Chief executive contender Regina Ip Lau Suk-yee says she has the edge over her presumed rivals but concedes it is difficult to win the backing of nominators who try to second-guess Beijing’s preference for Hong Kong’s next leader.

In an interview with the Post, Ip tried to divert attention from her contentious election call for national security laws and cast herself as a force for change, despite having been around the upper echelons of Hong Kong politics for much of the post-handover era.

She dismissed online mockery that her ascension to power would be “Leung Chun-ying 2.0”, insisting she was “a very different person” from the outgoing chief executive.

In her first interview with the print media since announcing her candidacy on Thursday, the New People’s Party lawmaker took aim at two potential arch rivals – Chief Secretary Carrie Lam Cheng Yuet-ngor and Financial Secretary John Tsang Chun-wah, who tendered his resignation last week.

Tsang’s popularity, she said, was mainly a result of him “playing nice” and staying away from controversies, while the high-profile bear hug given to Lam by former chief executive Tung Chee-hwa at an event last week was not unique to her.

“I think you people read too much into it,” Ip, a former security minister, said. “He also embraced me when I called on him at his home last week. I call on Mr Tung regularly. He was my old boss. He already hugged me.”

Ip borrowed a slogan of US president-elect Donald Trump and vowed to “make Hong Kong great again”. She said: “We have been a great Asian story. We have been part of the East Asian economic miracle.”

But she looked restrained and uptight during the one-hour interview. While sounding optimistic that she would secure the minimum 150 nominations from the 1,194-member Election Committee that will choose the city’s leader in March, she admitted it was no easy task.

“It is definitely true that a lot of people are second-guessing,” she said, when asked about Beijing’s sway on the nominators. “Naturally in Hong Kong, a lot of people like to second-guess – we all understand why.”
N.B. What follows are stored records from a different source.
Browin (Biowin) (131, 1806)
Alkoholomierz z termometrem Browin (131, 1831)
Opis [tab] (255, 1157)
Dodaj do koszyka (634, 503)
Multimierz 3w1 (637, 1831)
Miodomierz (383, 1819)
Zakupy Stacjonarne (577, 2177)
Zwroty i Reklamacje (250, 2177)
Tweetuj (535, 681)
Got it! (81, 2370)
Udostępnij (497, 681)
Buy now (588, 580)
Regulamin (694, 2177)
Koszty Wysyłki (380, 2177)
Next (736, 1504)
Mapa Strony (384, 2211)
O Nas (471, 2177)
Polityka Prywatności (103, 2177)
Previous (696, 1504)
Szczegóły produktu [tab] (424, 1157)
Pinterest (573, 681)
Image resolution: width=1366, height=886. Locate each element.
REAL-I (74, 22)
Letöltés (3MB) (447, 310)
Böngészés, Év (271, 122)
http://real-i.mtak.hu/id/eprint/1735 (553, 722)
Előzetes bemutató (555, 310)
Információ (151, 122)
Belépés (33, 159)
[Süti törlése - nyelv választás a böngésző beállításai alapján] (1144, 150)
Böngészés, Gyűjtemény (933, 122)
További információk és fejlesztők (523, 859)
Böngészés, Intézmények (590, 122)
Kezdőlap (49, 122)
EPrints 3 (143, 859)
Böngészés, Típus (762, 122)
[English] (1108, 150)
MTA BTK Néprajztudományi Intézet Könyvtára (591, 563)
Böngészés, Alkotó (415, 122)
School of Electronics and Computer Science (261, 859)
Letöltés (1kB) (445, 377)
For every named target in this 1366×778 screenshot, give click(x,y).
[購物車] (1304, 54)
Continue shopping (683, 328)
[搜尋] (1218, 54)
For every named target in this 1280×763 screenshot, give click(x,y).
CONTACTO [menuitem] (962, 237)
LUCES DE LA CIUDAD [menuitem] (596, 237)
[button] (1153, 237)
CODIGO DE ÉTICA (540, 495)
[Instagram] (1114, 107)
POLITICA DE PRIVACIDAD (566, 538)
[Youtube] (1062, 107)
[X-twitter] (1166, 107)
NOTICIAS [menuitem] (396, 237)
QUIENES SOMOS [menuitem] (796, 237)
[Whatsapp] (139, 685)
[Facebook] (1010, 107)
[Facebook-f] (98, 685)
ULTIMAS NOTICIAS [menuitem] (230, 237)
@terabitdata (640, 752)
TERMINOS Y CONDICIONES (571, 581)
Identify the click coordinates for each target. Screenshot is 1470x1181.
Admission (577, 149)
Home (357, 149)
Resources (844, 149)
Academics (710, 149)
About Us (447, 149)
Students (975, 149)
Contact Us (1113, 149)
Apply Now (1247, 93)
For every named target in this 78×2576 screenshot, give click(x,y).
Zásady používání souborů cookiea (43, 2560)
A candidate will need at least 601 nominations to win.

In 2012, dozens of members who nominated Henry Tang Ying-yen turned to Leung at the ballot box, amid reports that Beijing’s representatives in the city had requested them to do so.

Ip called on nominators to show more guts. “If you believe in the ‘Hong Kong people ruling Hong Kong’ [principle], I think our elected representatives ought to be braver and judge each candidate on his or her merit.”

On Tsang’s relative popularity – which was given a fresh boost after he opened an Instagram account to reach out to young people on Friday ­– Ip said: “He has been in the position of financial secretary avoiding a lot of political controversies. If you just play nice, it’s naturally easier to score high popularity.”

But she added: “A politician who’s truly committed to the welfare of Hong Kong cannot just stop at playing nice. You have to get a handle on the really tough problems.”

Distancing herself from Leung and her four years of Executive Council membership under him, she said: “I am a very different person from Mr Leung. I will leave it to [Election Committee] members to form their own judgments.”

Ip was quick to emphasise her strong ties and good relationship with the civil service, saying it was one of her strong points.

“I am very confident I can form a much stronger cabinet. I have a lot more support in the civil service than you might know. I have a reputation for being a good boss.”

She acknowledged the importance of public support in Beijing’s eyes. However, her election call to enact national security laws under Article 23 of the Basic Law would hold little appeal to the politically active younger generation.

Ip initially sidestepped the question about Article 23, saying she would prioritise housing and land supply. When pressed whether she would incorporate last-minute concessions she proposed in 2003 before the failed legislative bid cost her the job of security minister, Ip was non-committal, saying future officials would need to “take a fresh look” at the law.

“The bill was drafted 14 years ago. The concessions were made a long time ago. As and when the SAR government relaunches the exercise I think all the officials concerned have to take a fresh look.”